Issues with my initial Core Rollout - Help

Support forum for Nagios Core, Nagios Plugins, NCPA, NRPE, NSCA, NDOUtils and more. Engage with the community of users including those using the open source solutions.
Locked
a31modela
Posts: 18
Joined: Thu Jun 24, 2010 12:40 pm

Issues with my initial Core Rollout - Help

Post by a31modela »

I have started to roll out nagios Core in a distributed environment and have started seeing some major issues that is stopping the rollout.

Central Server - SuSE 11 VMWare server
Dual CPU
4gb RAM

Remote Servers are Dual CPU SuSE 10


I am currently out to 75 remote locations, each set up as a distributed server for 10 local suse devices. Each distributed server is running checks on the devices in his location by ssh to the device where the checks all reside. Only the distributed server is " running" nagios. The distributed server is sending info back to the central server using send-nsca

I currently show about 1100 hosts on the central server with a total of about 6 checks per device in the remote locations

My issues are this :

1. I cannot ping or ssh anywhere from the nagios central server. I keep getting No buffer space available. If I run arp on the central server, I see every client listed in there. Rebooting the server did not clear the table and i have not been able to manually remove any entries from the arp table.

2. I initially had a ping check running from the central server to the hosts, which I have since stopped. Hoping this would address a cpu usage issue as well as correct the arp / buffer space issue. Still seeing the arp issues however.

3. I commented out the check-host-alive check in the templates and command.cfg file, restarted nagios on the core server but I apparently have now stopped sending checks back from my distributed servers. I am however now able to ping and ssh from the core server.

Is nagios killing my servers arp table ? I am uncommenting the check-host-alive check & restarting to see if that gets my checks back on line.

Also, If I shut down nagios on the central server, the distributed servers are still going to run their checks locally and set up for send-nsca to send them to the central server. if the central server is " off-line" Do the nsca checks fall off the remote distributed server or do I run the risk of filling up the dir & ultimately that partition ?

Sorry for the rambling,

Steve
a31modela
Posts: 18
Joined: Thu Jun 24, 2010 12:40 pm

Re: Issues with my initial Core Rollout - Help

Post by a31modela »

Apparently , the issue appears to be that when the core server was built, they put the ip for the server in as the default route, screwing up my local arp table.
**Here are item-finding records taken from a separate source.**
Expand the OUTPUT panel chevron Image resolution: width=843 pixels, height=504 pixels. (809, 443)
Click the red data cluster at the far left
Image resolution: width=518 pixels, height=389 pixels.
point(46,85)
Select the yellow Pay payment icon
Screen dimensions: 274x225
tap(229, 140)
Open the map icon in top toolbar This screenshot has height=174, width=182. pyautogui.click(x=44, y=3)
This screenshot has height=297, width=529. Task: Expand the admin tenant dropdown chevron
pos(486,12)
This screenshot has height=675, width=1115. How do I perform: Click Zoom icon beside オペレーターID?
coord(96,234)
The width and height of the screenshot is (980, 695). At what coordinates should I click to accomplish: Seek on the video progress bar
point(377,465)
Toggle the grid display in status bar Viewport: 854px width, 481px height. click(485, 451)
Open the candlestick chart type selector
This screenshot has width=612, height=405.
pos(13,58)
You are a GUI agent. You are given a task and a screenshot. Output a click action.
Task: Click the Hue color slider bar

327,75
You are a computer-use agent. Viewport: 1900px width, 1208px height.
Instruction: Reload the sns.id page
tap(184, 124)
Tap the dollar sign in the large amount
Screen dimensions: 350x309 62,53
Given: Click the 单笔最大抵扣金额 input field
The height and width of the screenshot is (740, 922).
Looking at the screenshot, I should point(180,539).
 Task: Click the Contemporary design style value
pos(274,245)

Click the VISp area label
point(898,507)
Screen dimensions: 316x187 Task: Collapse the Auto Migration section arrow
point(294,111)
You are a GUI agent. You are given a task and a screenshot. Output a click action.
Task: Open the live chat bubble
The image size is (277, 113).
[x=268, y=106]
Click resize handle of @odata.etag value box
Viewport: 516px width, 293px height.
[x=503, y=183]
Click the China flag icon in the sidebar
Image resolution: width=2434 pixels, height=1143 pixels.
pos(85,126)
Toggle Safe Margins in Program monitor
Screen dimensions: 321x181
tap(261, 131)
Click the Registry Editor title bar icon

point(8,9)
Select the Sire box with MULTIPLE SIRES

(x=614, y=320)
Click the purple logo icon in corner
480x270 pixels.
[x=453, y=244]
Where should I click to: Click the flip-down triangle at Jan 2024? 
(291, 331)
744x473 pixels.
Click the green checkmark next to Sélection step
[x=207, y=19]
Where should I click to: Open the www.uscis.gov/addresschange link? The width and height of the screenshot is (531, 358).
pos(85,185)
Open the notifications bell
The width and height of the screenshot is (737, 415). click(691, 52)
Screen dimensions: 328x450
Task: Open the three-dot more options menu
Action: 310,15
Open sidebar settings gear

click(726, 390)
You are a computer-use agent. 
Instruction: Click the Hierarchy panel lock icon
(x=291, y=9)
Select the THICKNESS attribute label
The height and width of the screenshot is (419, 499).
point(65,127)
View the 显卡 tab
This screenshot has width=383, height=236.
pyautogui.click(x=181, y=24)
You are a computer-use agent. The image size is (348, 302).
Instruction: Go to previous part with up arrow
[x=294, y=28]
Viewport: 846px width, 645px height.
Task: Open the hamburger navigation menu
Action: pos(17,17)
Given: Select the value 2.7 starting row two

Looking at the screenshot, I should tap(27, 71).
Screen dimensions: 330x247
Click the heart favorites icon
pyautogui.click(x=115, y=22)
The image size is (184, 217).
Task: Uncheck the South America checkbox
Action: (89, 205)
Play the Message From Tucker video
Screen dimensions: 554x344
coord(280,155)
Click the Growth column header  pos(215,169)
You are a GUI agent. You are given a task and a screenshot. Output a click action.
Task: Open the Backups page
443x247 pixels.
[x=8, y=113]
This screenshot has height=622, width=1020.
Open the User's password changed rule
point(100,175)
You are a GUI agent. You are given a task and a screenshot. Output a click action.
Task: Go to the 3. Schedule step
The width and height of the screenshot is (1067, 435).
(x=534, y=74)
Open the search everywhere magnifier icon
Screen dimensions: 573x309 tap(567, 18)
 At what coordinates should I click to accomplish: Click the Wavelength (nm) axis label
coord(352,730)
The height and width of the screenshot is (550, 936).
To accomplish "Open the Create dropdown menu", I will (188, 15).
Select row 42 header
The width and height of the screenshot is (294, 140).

i still was wondering what happens on the distributed server to the stuff in send-nsca if there is no central server to send to, does it " ageoff "

Thanks,

Steve
mguthrie
Posts: 4380
Joined: Mon Jun 14, 2010 10:21 am

Re: Issues with my initial Core Rollout - Help

Post by mguthrie »

Passive results will not get cached anywhere if the central server is down, they'll just get dropped until it comes back on again. It's a weakness of passive checks unfortunately.
Locked